Some hoped that today’s slew of economic numbers would give a clear indication of what the Fed might do next week. Unfortunately, the data was mixed, though the key points — August retail sales and industrial production — both came in weaker than expected.
The chance for a September rate hike accordingly dropped — to 12 percent.
Those are pretty low odds.
Markets saw a respectable midday rally, but most of it does not have much to do with the economic data, or with Donald Trump and his economic policy speech. It has to do with Apple and a small group of other tech stocks.
Apple’s huge 11 percent rally this week has contributed in a big way to any gains. Remember, the S&P 500 is market cap weighted, so the bigger stocks have an outsize influence on how the index moves. Apple, the biggest stock in the index, has the biggest effect.
Today, Apple is responsible for a more than 20-point gain on the S&P 500. This is significant, since the S&P is only up 21 points.
Apple’s impact — on the S&P 500 and on the Dow — has been enormous this week as well. Apple’s suppliers are also having another strong day on top of an incredible week:
(Price change, WTD)
- Cirrus Logic: up 13.1 percent
- InvenSense: up 9.8 percent
- Qorvo: up 7.2 percent
- Broadcom: up 7 percent
- Analog Devices: up 4.4 percent
- Qualcomm: up 3.1 percent
- Micron Tech: up 2.1 percent
They too are contributing to the S&P’s rise, or more specifically, the S&P would be lower this week without the contribution of Apple and its suppliers.

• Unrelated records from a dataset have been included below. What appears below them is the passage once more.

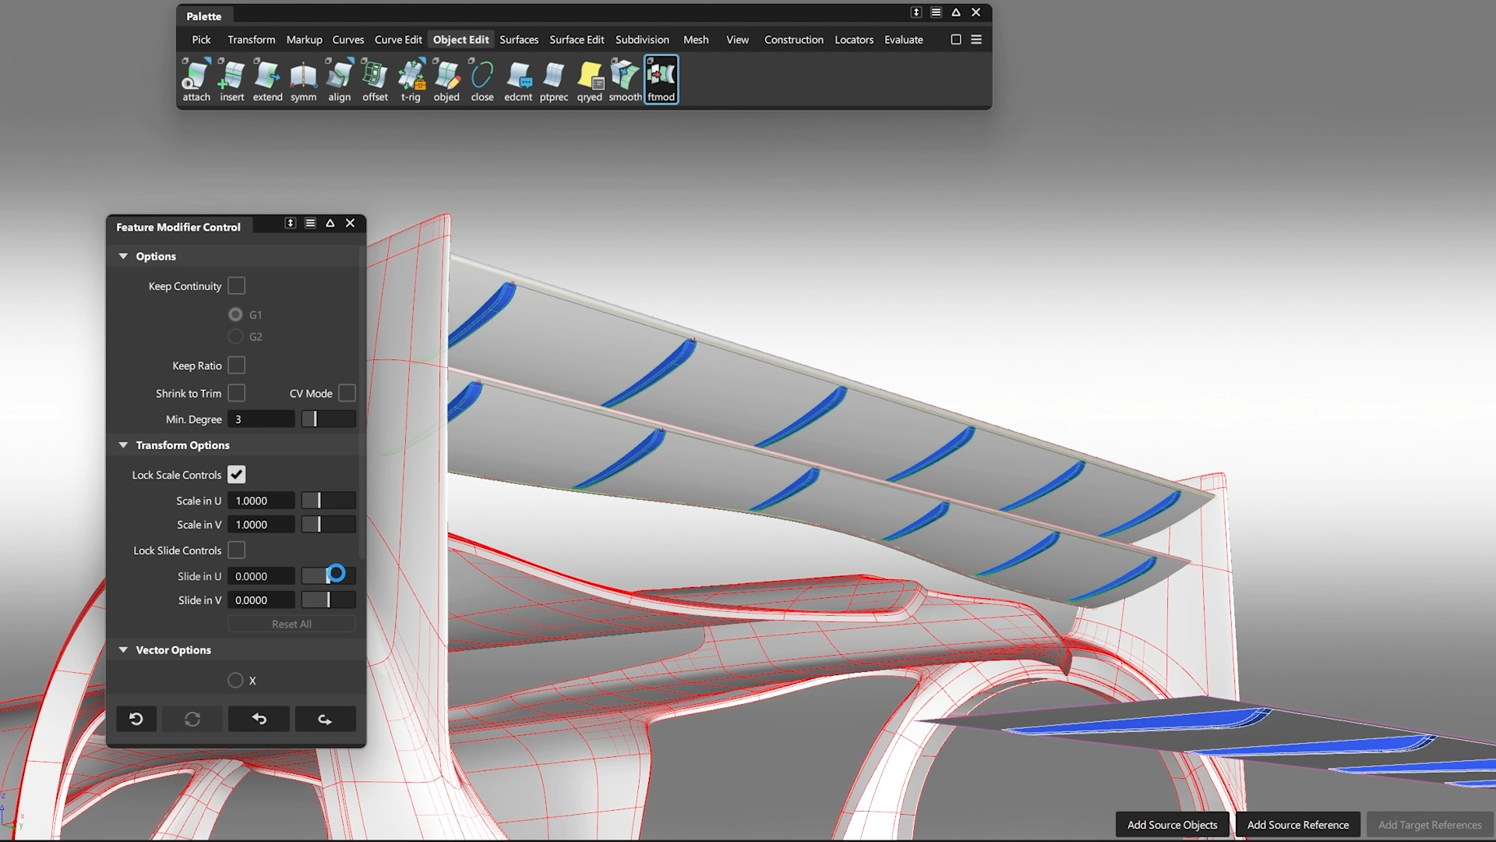Collapse the Options section
Screen dimensions: 1496x842
click(123, 256)
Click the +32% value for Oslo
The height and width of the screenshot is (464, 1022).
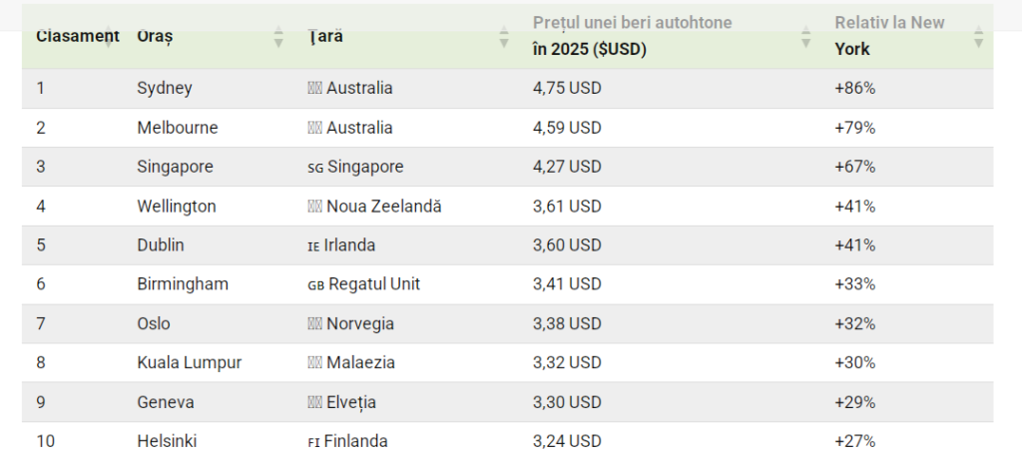coord(854,323)
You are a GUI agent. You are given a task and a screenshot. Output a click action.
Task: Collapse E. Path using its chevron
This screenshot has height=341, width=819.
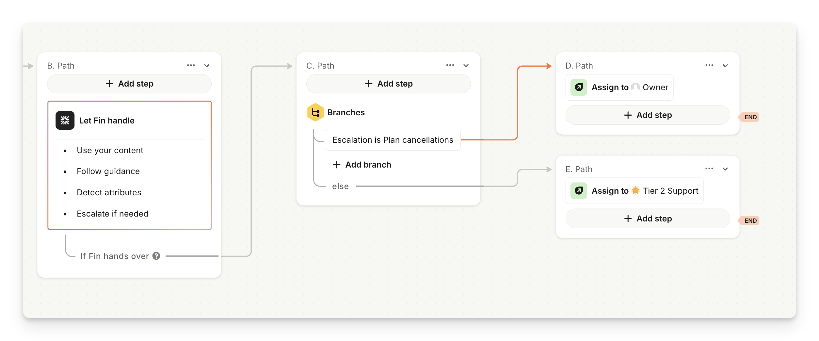pos(725,169)
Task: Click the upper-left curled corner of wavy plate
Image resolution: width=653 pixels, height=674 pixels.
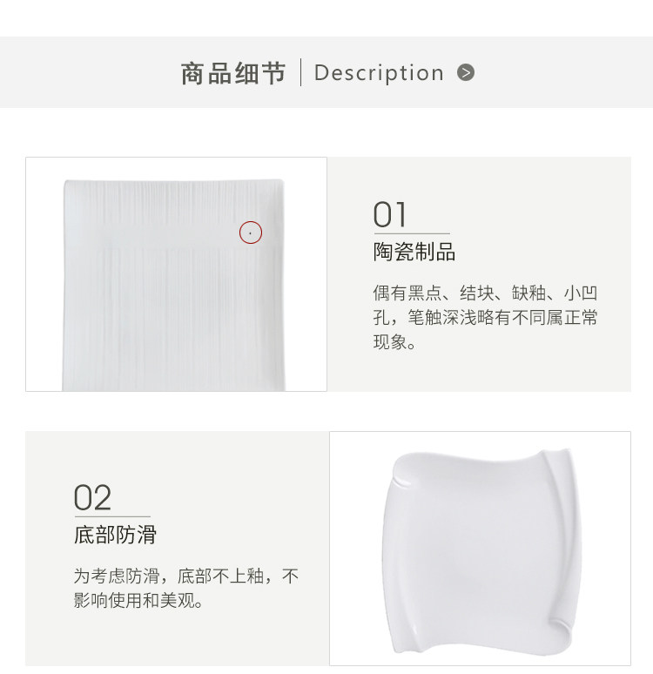Action: [403, 470]

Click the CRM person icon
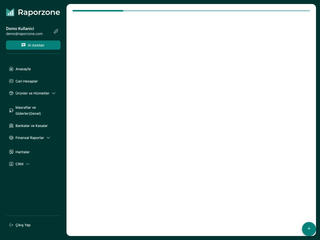[x=11, y=164]
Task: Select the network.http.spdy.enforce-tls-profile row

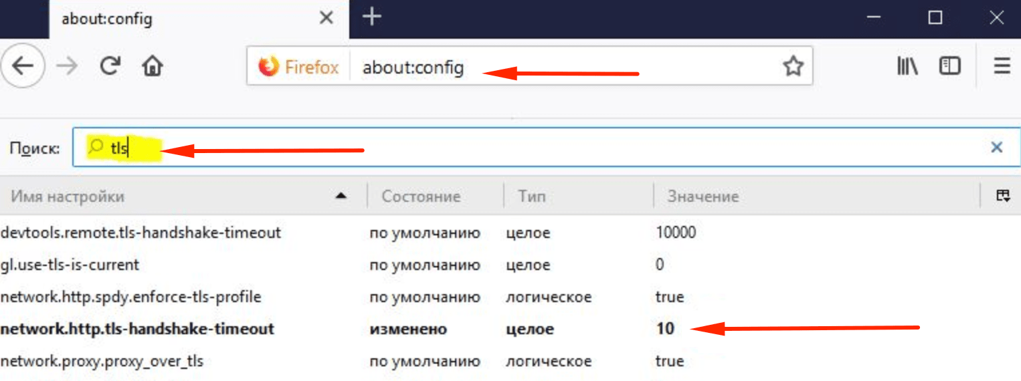Action: tap(130, 297)
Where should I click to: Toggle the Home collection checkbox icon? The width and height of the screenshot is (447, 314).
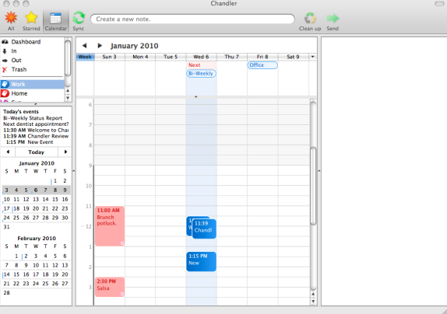coord(5,93)
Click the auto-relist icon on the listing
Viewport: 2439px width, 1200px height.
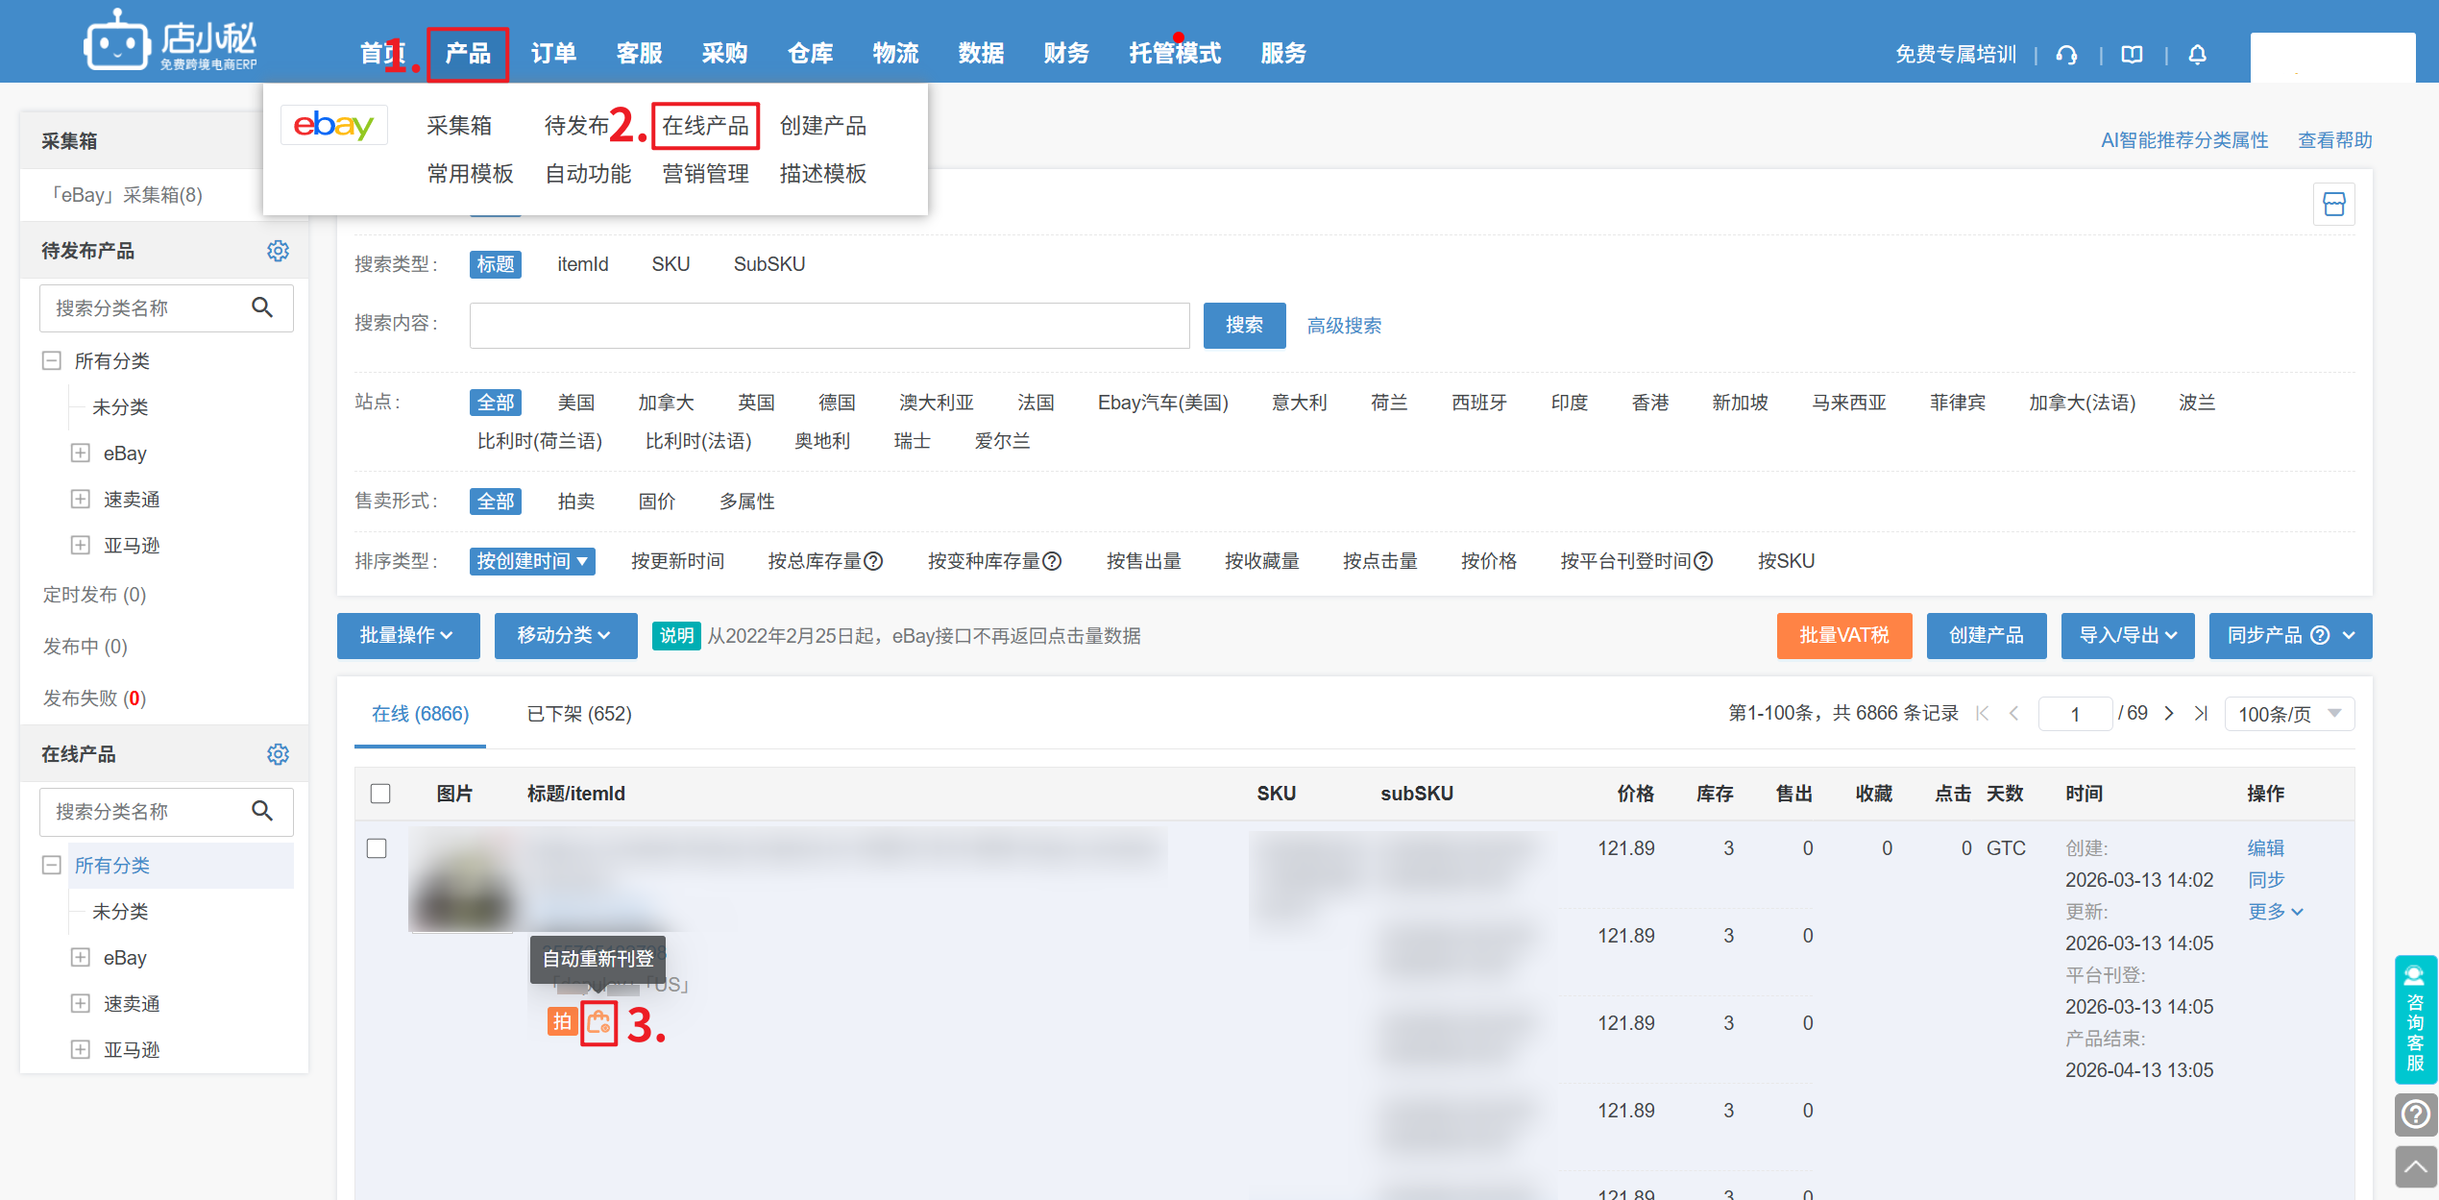coord(598,1023)
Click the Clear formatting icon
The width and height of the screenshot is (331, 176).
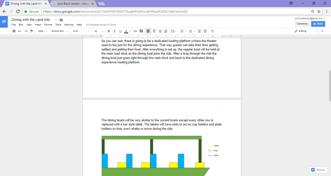click(x=212, y=31)
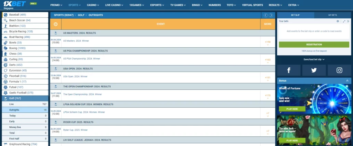The image size is (353, 146).
Task: Click the Darts target icon in the sidebar
Action: coord(6,65)
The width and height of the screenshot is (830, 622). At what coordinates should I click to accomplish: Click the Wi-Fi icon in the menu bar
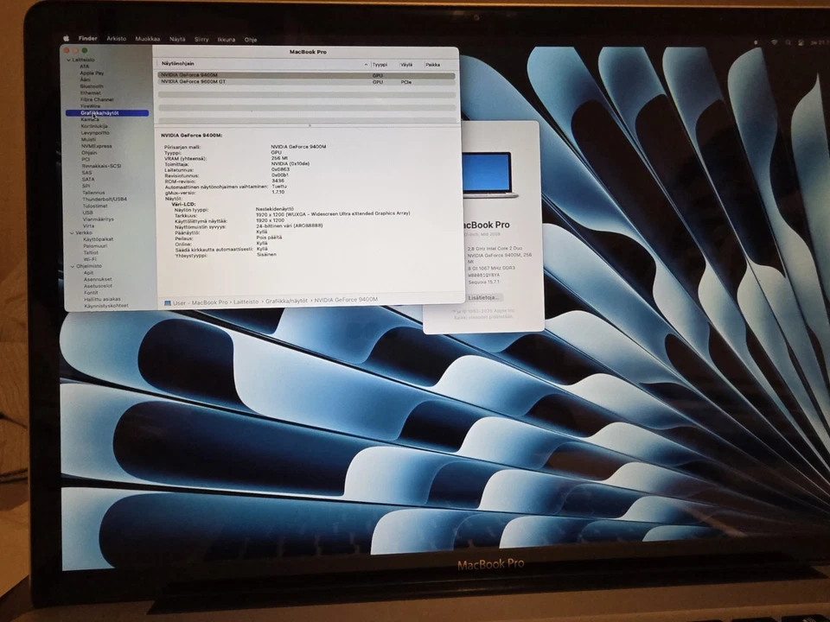tap(775, 38)
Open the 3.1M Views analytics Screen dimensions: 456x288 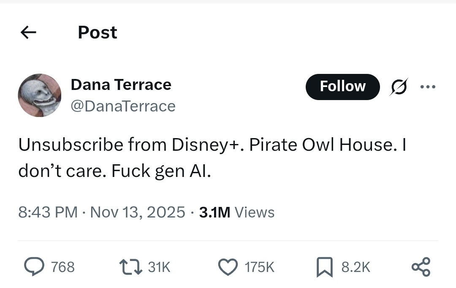point(237,212)
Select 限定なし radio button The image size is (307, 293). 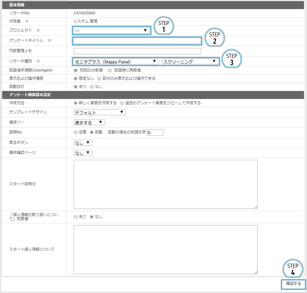(76, 78)
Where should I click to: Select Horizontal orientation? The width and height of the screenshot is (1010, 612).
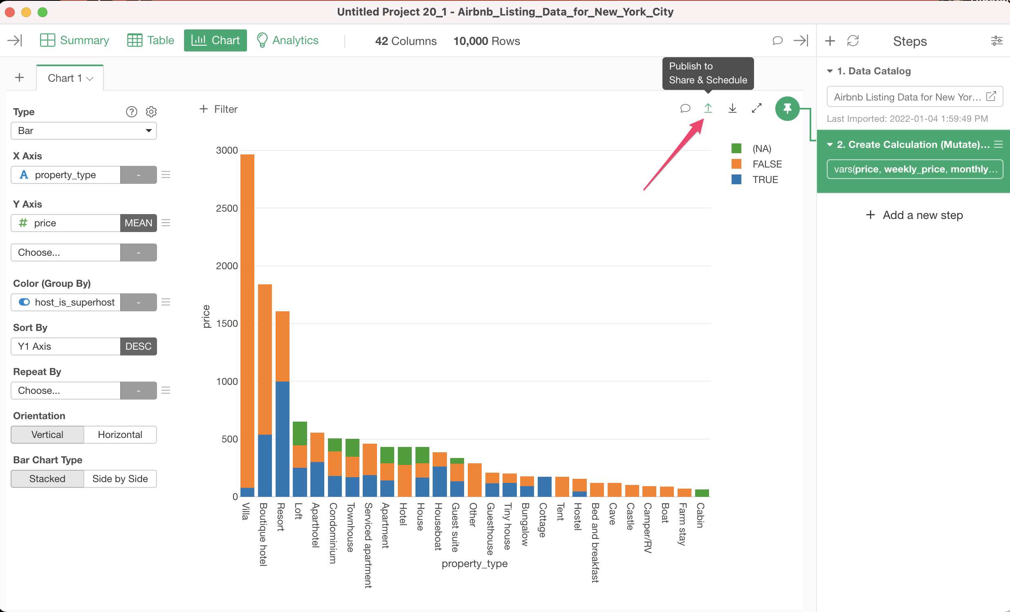[x=120, y=435]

The Dow industrials are slightly different, but the effect is the same. The Dow is a price-weighted index. Apple has the ninth-highest weighting in the index. But even here Apple has had the biggest effect this week. The Dow is 23 points higher today thanks to Apple’s contribution, and roughly 92 points higher for the week, accounting for most of the Dow’s 140-point gain.